### [Text excerpt]
· · · · · · ·

The Rushford Times - A weekly newsletter from Jodi Taylor
Sent on Wednesdays to paid subscribers and Fridays to free subscribers
This week we have:
Jodi Taylor - Oh my God, my corned beef has just had an out-of-body experience.
A David Sands Writing Competition entry: Faith & Begorrah by Elaine Leet
Jodi’s book recommendation: Katabasis by RF Kuang💙📚
This Week in History: The Birth of a Legend: Sherlock Holmes in Print
The St Mary’s Short Stories Christmas Reading Challenge - Story Four in the Read all the St Mary’s Christmas Short Stories before Christmas Day Challenge is My Name Is Markham
October - Book of the Month: Out of Time
There’s plenty to read this week and you can see everything new on the blog too. CLICK HERE for the blog.
Oh my God – my corned beef has just had an out of body experience.
And before you start – yes, I’m not very well and yes, I may have slightly overdone the Lemsip – it’s really good stuff, you know – but you would not believe the day I’m having here.
I’m suffering from Millie’s toxic snot again. Seriously, I have only to clap eyes on my granddaughter – or, more likely, vice versa – and I go down with something awful. Medusa had her snakes; the basilisk has its stare – Millie has her toxic snot. I woke up feeling grim and that was the high spot of my day.
Around lunchtime I thought I might be hungry. I wasn’t but you have to feed a cold, don’t you? I couldn’t be bothered with anything technical so I chopped a roll in half and pulled out a pack of corned beef from the fridge. Unopened. Remember that. Again, I couldn’t be bothered with the whole butter thing so I just ripped open the pack and was somewhat disappointed to discover there were only two slices instead of the normal four. On the other hand, I wasn’t going to live long enough to enjoy the missing slices tomorrow, so I clapped what I had got between the two halves of roll and went to watch Anaconda. Because I’m fascinated by giant snakes. So sue me. Or better still, go and read Bad Moon.
The roll was fine – as was the entire bar of chocolate that followed it down – thank you, Karin – and I wandered back into the kitchen – the anaconda having met a suitably grisly fate – and put the plate in the sink. As I did so there was a kind of splat sound behind me and when I looked there were two slices of corned beef lying on the kitchen floor.
I looked down at them on the floor where they definitely hadn’t been a moment ago. I looked up at the ceiling. I looked down at the floor again. I picked them up and popped them in one of those plastic box things and shoved them back in the fridge. I offer no explanation.

· · · · · · ·

### [Exercise set]
1) Answer these questions about the newsletter:
(a) On which day is it sent to free subscribers?
(b) What film did the writer go to watch after making the roll?
(c) How many slices of corned beef were in the pack when it was opened?
2) Duplicate the newsletter word for word from "I looked down at them" to "offer no explanation.".
3) Pick up the newsletter's corned beef account after its final sentence and carry it on.

Collected data
· · · · · · ·

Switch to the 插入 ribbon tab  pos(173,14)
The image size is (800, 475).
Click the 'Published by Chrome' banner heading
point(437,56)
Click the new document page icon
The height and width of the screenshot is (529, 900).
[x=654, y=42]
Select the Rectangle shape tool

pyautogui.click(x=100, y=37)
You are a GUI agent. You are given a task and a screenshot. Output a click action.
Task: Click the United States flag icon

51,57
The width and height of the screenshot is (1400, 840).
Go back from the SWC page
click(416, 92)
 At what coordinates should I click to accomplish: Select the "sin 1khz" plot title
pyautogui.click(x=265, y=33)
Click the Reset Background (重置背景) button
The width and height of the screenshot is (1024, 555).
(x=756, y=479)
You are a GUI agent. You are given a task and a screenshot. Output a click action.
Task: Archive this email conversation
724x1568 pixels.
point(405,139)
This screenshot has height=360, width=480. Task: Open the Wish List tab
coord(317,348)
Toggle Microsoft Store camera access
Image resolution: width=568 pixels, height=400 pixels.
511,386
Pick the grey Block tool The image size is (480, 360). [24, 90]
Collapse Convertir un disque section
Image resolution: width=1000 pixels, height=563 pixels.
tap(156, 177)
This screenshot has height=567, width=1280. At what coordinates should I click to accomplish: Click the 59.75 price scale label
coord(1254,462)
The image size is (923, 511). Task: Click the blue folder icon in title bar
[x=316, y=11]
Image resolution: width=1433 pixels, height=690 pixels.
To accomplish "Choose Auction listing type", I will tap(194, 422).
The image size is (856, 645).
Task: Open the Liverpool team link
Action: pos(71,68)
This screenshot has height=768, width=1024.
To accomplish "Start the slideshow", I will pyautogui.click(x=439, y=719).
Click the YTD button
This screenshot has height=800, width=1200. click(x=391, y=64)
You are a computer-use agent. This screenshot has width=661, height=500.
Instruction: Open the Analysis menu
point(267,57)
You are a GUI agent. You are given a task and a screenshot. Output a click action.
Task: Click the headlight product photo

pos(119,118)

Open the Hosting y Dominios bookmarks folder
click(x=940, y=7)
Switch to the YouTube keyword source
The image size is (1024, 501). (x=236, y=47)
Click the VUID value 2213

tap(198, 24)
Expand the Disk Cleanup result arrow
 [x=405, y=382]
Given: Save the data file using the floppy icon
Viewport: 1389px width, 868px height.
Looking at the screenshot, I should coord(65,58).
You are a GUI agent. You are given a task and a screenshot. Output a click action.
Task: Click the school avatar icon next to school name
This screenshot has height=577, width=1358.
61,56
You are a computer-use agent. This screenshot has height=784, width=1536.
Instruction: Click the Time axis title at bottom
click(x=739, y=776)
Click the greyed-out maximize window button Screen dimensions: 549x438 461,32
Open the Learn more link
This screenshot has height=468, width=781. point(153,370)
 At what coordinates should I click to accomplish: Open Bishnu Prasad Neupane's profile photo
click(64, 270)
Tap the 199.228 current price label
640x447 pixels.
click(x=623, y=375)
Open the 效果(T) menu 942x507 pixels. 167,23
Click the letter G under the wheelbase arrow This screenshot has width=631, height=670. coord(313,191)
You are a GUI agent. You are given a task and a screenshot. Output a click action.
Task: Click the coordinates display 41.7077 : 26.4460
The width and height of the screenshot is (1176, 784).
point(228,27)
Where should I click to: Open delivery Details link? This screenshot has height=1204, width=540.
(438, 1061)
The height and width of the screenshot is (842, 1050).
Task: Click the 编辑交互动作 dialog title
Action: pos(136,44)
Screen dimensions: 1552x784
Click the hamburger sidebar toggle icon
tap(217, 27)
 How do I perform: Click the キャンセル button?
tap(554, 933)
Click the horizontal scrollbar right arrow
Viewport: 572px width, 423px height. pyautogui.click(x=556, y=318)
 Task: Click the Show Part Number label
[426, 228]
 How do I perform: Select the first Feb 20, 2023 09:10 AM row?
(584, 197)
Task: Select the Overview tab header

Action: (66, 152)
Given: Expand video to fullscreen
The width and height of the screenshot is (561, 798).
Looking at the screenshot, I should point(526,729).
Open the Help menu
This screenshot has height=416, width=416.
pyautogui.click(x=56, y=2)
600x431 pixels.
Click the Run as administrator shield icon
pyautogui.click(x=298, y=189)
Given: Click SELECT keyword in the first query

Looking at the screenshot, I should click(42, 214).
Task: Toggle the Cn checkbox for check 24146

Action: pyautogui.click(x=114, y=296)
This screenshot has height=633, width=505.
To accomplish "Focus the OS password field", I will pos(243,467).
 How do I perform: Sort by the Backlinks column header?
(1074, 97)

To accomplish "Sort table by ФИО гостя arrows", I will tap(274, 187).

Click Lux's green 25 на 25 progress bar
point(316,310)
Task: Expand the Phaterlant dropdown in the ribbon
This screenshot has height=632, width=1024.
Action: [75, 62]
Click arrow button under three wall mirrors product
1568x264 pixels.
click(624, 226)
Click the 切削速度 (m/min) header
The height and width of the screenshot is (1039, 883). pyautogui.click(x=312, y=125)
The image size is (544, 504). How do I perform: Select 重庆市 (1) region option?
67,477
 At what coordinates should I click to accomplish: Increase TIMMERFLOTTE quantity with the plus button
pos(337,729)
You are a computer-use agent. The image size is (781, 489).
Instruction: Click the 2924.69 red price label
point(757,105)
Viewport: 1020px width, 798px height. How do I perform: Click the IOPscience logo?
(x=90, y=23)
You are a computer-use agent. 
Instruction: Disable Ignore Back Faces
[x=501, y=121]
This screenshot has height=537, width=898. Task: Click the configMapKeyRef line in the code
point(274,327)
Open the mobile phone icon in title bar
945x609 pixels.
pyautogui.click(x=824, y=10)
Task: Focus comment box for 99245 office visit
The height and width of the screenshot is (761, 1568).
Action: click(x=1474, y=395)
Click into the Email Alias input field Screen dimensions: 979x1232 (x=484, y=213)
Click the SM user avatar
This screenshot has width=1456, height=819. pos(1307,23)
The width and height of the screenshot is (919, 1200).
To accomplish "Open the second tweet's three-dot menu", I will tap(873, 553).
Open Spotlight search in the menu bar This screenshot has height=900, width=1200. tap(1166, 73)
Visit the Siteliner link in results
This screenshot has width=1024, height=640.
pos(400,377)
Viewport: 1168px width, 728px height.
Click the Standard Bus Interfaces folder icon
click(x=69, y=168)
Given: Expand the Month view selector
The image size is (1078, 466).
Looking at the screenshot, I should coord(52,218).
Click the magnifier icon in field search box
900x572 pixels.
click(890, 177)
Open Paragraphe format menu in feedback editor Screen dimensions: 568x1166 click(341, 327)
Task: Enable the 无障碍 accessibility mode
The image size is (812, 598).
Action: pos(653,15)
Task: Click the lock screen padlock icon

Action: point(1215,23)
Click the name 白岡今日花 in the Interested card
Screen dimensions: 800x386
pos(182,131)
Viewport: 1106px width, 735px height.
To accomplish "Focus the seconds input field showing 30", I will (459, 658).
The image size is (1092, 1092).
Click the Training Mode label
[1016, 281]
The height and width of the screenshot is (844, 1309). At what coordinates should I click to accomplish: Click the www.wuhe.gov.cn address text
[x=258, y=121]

· · · · · · ·

### [Answers by task]
1)
(a) Fridays
(b) Anaconda
(c) Two

2)
I looked down at them on the floor where they definitely hadn’t been a moment ago. I looked up at the ceiling. I looked down at the floor again. I picked them up and popped them in one of those plastic box things and shoved them back in the fridge. I offer no explanation.

3)
I rather thought I fancied a good dose of Pacific Rim after that so I turned to go back into the lounge and as I did so the most enormous spider crawled out of the container in which I’d been defrosting the chicken. It was one of those huge black ones that appear in autumn and run across your mother’s carpet and there’s screaming and telephone calls and I have to go down and deal with it.
Bearing in mind that the last time this happened I’d lectured her for twenty minutes on not killing harmless creatures just because you’re scared of them and they have eight legs – or six – let’s go with seven – I gritted my teeth, ignored it’s antler-waving, or tentacle waving, or feeler waving, or whatever spiders call their appendages, clapped it into yet another plastic container – I only have three so that was all of them in use – and rushed to the window to release it back into the wild.
Fly, my pretty one – fly!
Unfortunately, in my excitement, I dropped the plastic thingy. I’m three storeys up and just grateful I didn’t kill anyone. Thirty feet per second per second, you know. Terminal velocity.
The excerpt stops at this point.